▶ [Directions for this task]:
How many lines in the data below include the word "Interés"? State the number alone.
Segment Start: Recorded information
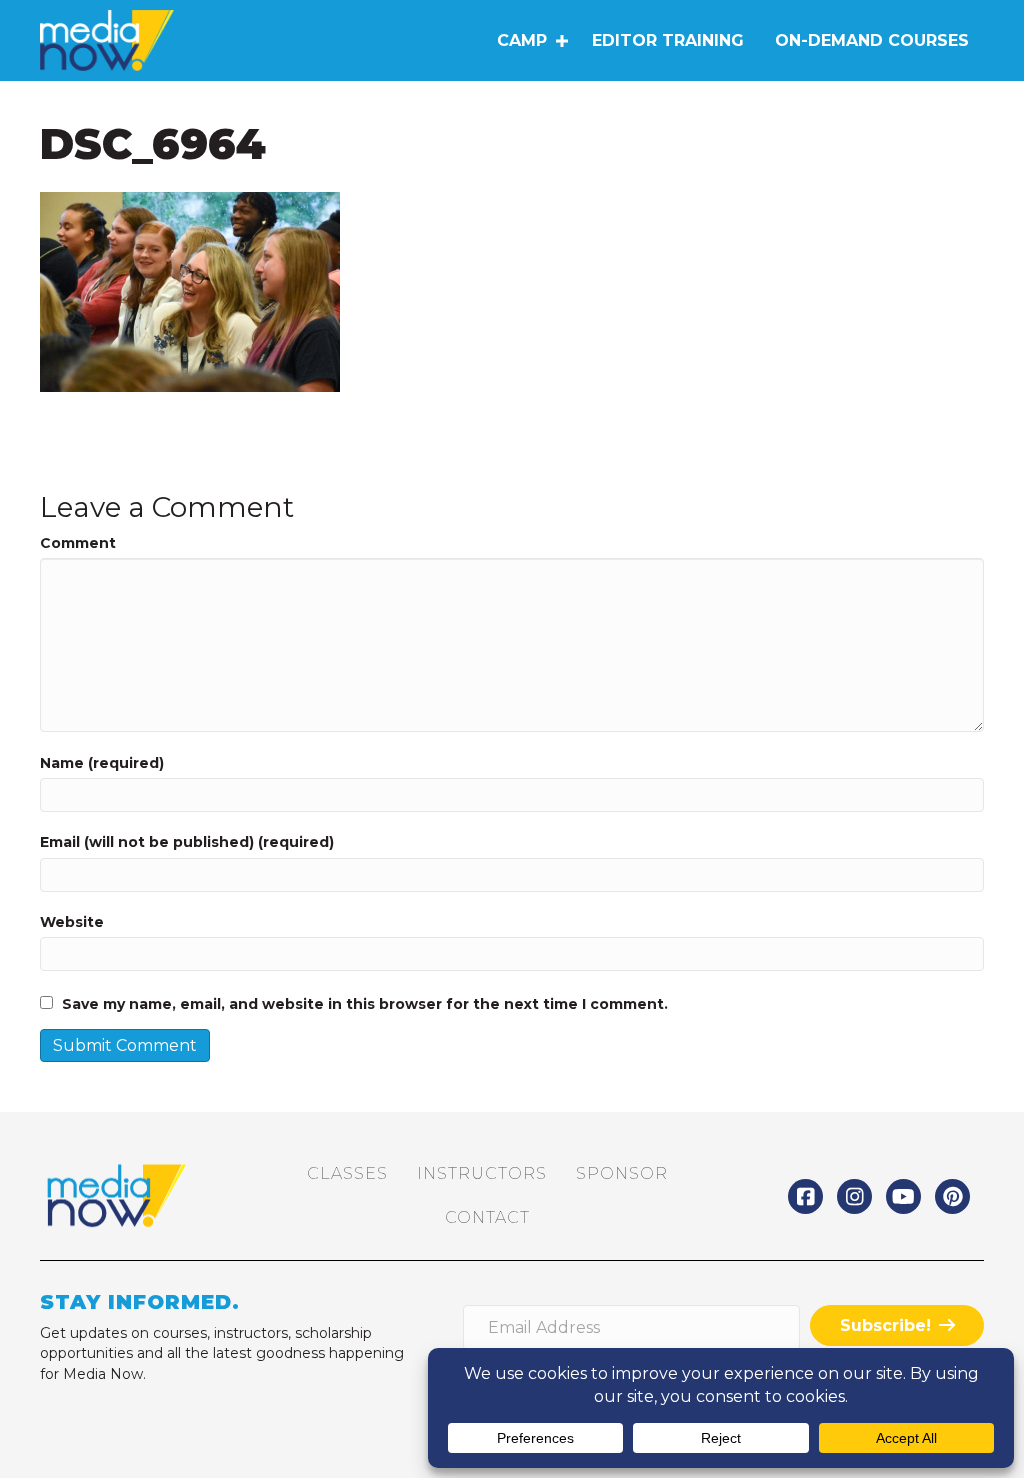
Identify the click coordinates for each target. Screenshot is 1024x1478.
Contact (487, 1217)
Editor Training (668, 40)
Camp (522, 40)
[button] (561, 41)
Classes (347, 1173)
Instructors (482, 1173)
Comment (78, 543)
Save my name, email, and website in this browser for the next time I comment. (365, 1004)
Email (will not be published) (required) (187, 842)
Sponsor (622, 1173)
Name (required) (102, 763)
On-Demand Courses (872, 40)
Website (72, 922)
Segment End: Recorded information
Segment Start: Recorded information
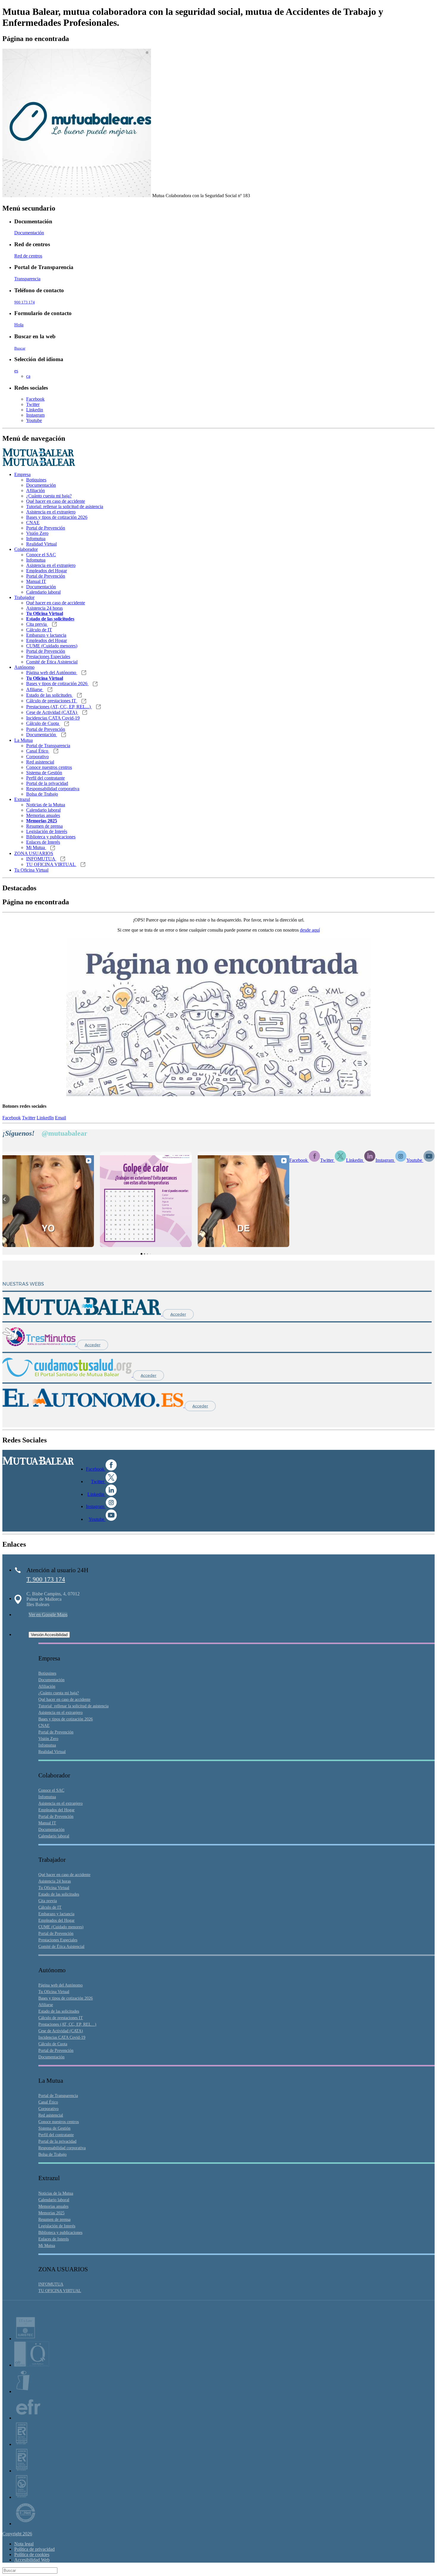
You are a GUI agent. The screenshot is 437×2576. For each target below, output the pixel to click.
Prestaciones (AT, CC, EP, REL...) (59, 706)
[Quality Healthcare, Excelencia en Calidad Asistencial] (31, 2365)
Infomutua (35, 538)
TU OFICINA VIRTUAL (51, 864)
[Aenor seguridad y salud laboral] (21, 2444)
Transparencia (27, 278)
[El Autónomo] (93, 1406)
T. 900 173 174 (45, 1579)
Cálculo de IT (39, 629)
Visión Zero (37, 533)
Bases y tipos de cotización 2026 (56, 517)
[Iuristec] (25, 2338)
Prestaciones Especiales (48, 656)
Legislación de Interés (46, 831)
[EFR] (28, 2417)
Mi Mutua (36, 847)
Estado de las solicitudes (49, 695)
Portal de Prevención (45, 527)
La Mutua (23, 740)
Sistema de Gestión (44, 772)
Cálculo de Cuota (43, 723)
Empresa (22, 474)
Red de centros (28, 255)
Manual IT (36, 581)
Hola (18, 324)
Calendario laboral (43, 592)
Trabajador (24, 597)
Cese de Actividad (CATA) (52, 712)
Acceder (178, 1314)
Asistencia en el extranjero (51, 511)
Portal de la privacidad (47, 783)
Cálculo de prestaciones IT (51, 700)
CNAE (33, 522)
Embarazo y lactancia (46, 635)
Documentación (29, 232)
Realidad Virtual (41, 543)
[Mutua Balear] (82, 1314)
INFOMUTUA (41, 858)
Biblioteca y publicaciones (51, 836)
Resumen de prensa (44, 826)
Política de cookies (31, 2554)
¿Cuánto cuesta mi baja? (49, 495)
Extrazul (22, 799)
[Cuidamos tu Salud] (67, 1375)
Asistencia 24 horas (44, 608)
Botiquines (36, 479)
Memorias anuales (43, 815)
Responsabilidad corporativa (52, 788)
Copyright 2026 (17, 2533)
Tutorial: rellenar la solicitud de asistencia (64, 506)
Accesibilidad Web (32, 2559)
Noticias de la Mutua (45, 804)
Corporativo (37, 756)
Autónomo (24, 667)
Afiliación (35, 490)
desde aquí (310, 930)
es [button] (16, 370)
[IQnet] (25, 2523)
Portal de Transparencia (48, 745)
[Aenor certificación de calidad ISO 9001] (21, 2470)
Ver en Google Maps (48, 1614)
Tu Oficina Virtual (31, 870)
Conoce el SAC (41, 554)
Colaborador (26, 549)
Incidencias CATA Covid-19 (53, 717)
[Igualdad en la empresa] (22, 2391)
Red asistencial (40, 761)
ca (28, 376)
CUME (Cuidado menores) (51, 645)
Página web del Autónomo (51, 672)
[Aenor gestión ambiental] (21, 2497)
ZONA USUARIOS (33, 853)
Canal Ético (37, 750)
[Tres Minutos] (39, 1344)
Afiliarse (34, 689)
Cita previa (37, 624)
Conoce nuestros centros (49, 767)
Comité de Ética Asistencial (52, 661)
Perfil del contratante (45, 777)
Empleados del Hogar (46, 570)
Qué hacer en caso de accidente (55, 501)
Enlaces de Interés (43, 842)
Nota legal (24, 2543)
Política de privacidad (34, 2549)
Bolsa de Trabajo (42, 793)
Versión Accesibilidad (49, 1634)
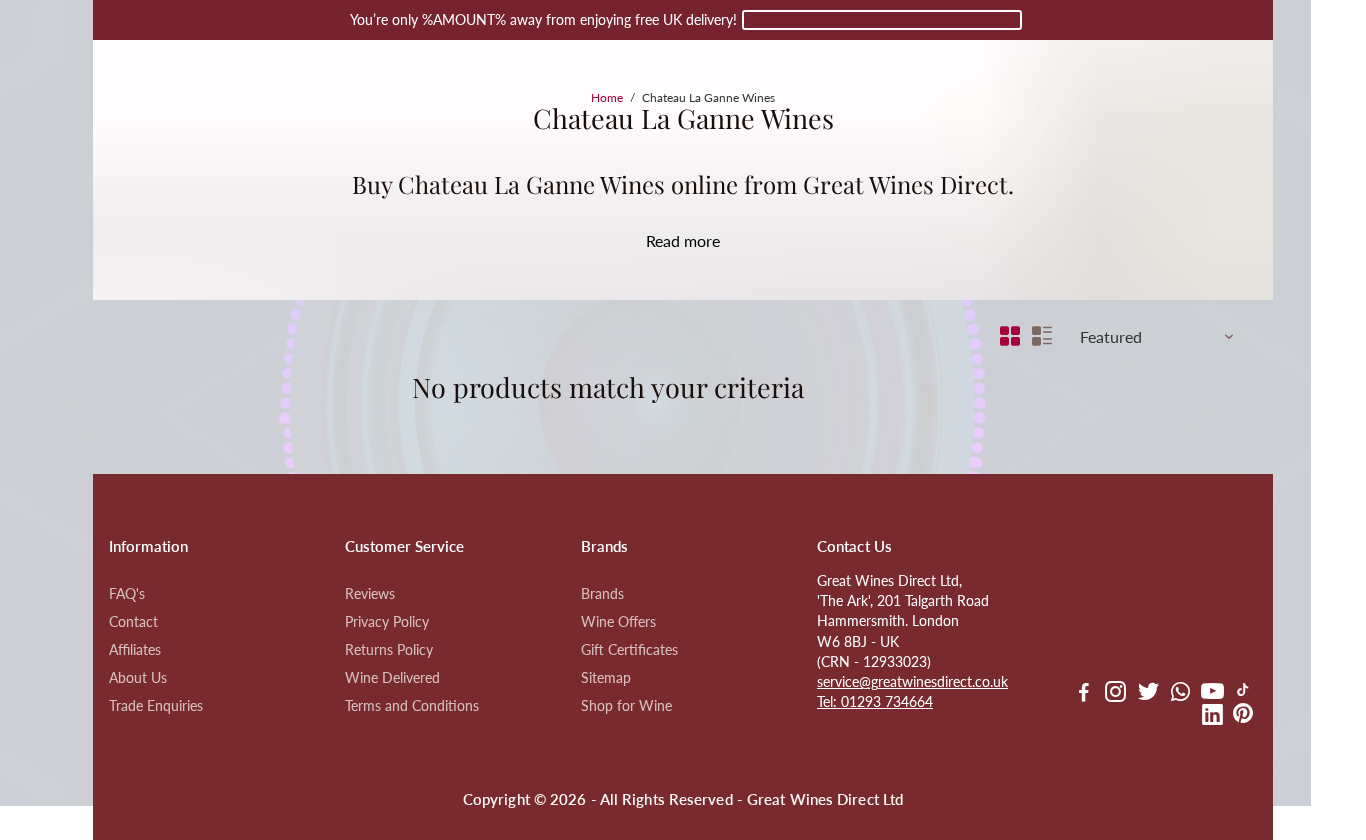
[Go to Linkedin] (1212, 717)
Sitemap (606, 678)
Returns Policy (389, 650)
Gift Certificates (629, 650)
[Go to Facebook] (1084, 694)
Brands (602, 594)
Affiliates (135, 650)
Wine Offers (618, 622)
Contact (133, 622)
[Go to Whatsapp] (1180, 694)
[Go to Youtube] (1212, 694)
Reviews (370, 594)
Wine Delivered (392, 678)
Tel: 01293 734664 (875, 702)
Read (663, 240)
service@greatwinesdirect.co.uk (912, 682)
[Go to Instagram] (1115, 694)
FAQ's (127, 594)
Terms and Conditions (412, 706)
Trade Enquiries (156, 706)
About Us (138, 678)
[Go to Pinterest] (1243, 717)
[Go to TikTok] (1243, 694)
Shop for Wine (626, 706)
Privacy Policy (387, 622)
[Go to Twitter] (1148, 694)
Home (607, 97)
Segment End: Recorded information
Segment Start: Recorded information
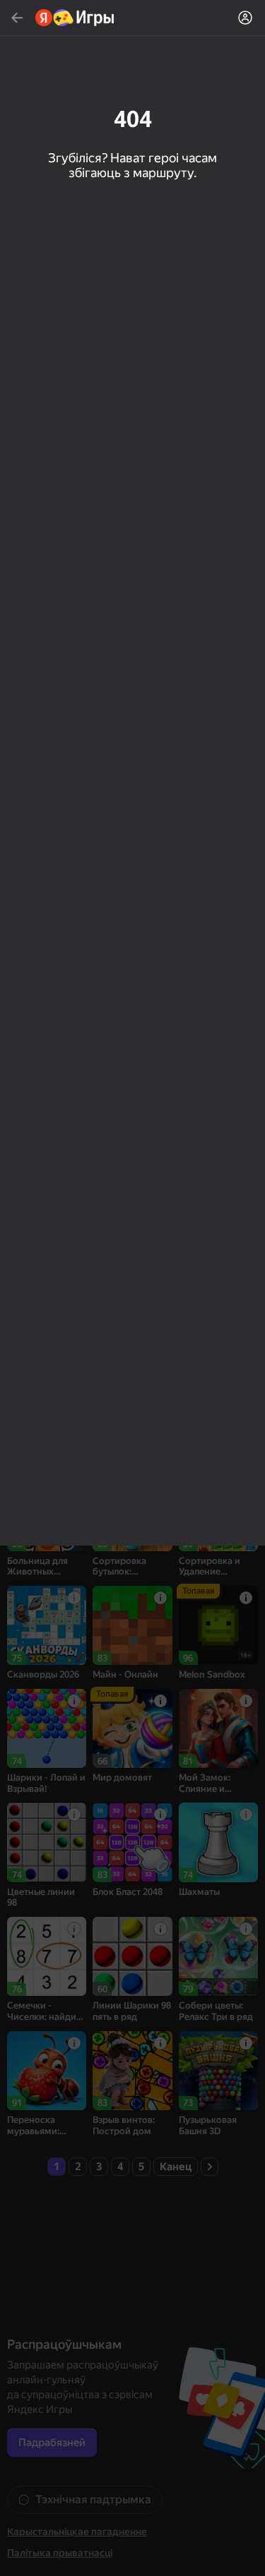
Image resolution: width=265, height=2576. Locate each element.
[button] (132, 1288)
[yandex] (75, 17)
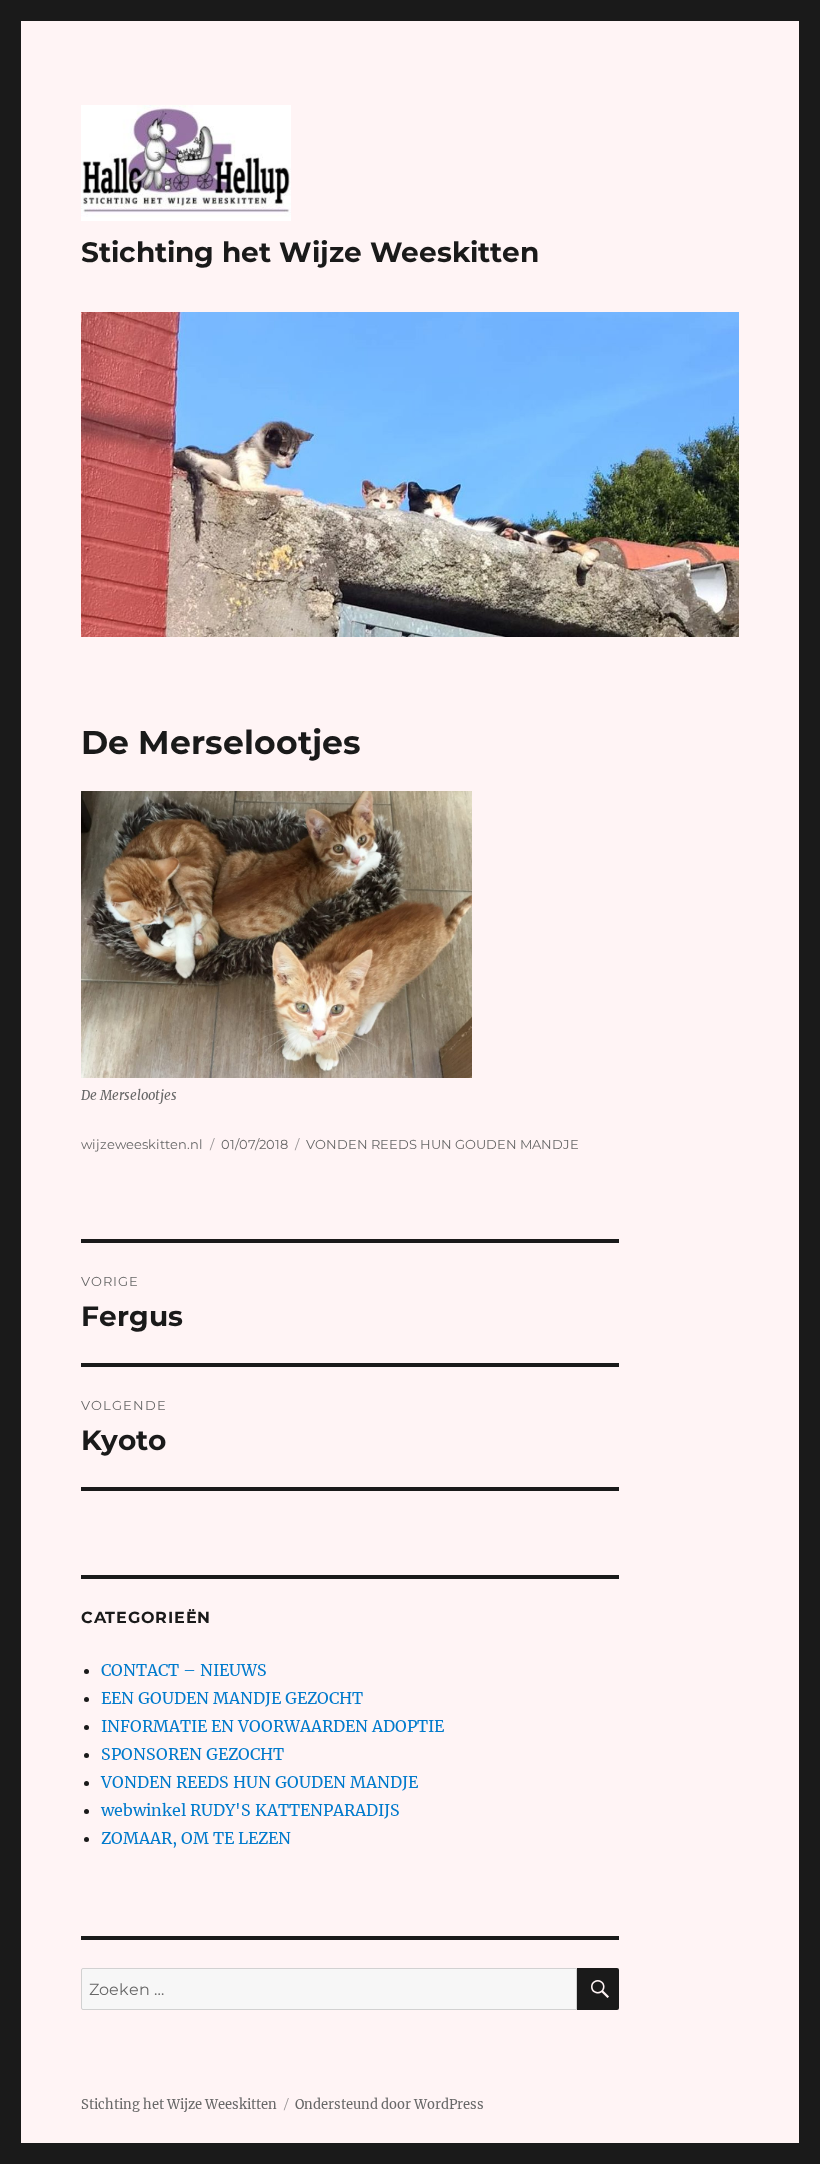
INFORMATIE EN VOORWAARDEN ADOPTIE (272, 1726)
Segment End: Recorded information
▶ [Response to the exercise]:
2